Shaun Jackman wrote:
Eugene Loh wrote:
At 2500 bytes, all messages will presumably be sent "eagerly" --
without waiting for the receiver to indicate that it's ready to
receive that particular message. This would suggest congestion, if
any, is on the receiver side. Some kind of congestion could, I
suppose, still occur and back up on the sender side.
Can anyone chime in as to what the message size limit is for an
`eager' transmission?
ompi_info -a | grep eager
depends on the BTL. E.g., sm=4K but tcp is 64K. self is 128K.

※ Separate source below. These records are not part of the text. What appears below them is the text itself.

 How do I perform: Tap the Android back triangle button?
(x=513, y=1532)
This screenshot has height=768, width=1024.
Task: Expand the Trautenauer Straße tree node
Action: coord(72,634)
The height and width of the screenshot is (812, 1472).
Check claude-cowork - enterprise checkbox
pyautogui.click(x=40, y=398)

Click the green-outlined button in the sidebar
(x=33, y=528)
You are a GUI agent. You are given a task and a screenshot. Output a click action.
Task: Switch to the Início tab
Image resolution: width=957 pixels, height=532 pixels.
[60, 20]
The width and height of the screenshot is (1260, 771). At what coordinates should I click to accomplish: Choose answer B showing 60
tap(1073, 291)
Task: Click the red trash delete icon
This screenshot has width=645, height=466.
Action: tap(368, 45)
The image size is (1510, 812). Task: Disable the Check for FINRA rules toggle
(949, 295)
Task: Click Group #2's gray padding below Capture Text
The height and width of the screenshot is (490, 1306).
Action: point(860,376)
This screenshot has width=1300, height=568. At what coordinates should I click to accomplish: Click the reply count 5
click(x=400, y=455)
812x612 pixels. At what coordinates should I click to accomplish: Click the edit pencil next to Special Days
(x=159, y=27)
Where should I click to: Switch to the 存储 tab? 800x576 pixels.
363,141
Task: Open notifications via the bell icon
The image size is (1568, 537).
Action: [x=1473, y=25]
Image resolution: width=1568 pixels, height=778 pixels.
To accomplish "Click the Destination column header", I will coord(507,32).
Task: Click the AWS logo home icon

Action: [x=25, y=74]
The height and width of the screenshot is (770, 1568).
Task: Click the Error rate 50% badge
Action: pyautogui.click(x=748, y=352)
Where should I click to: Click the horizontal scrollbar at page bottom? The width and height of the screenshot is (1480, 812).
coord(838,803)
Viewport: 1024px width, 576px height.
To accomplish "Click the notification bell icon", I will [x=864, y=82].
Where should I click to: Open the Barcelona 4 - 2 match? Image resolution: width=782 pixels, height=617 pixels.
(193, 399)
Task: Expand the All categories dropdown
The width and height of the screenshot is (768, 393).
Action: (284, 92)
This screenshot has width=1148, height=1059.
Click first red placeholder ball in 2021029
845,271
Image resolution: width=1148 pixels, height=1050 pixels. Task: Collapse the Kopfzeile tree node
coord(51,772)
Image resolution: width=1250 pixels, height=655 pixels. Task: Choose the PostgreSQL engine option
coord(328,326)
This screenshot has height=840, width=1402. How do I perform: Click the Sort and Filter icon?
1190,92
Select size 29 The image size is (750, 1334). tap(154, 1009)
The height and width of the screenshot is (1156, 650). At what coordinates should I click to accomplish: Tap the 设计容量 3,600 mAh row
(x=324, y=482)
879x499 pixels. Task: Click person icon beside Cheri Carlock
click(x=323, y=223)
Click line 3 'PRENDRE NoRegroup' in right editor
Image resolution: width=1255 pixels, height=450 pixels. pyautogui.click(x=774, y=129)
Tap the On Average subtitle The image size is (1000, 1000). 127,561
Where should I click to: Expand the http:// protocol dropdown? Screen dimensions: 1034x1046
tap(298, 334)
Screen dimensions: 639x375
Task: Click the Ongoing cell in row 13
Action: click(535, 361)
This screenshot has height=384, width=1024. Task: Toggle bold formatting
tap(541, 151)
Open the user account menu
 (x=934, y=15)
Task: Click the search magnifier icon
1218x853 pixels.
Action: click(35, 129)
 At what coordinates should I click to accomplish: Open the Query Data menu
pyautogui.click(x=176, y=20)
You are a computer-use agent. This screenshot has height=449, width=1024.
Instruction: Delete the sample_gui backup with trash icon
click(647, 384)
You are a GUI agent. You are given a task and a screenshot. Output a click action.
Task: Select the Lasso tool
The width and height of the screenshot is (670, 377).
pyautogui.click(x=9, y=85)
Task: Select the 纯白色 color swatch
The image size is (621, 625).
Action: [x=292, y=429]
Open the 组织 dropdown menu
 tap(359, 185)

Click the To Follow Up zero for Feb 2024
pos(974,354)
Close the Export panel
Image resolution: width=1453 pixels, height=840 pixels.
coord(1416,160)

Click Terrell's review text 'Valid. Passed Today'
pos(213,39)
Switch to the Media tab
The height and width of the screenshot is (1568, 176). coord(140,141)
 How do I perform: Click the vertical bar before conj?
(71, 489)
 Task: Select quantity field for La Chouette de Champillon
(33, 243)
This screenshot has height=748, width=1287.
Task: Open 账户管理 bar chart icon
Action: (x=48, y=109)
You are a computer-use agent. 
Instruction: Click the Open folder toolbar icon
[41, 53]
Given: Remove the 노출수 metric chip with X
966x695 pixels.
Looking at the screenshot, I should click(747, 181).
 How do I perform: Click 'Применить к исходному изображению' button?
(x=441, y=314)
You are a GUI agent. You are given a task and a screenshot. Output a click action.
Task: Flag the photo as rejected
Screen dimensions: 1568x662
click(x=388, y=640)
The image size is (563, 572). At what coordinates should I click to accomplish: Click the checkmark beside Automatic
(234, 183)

On the other hand, I assume the memory imbalance we're talking about
is rather severe. Much more than 2500 bytes to be noticeable, I
would think. Is that really the situation you're imagining?
The memory imbalance is drastic. I'm expecting 2 GB of memory use per
process. The heaving processes (13/16) use the expected amount of
memory; the remainder (3/16) misbehaving processes use more than twice
as much memory. The specifics vary from run to run of course. So, yes,
there is gigs of unexpected memory use to track down.
Umm, how big of a message imbalance do you think you might have? (The
inflection in my voice doesn't come out well in e-mail.) Anyhow, that
sounds like, um, "lots" of 2500-byte messages.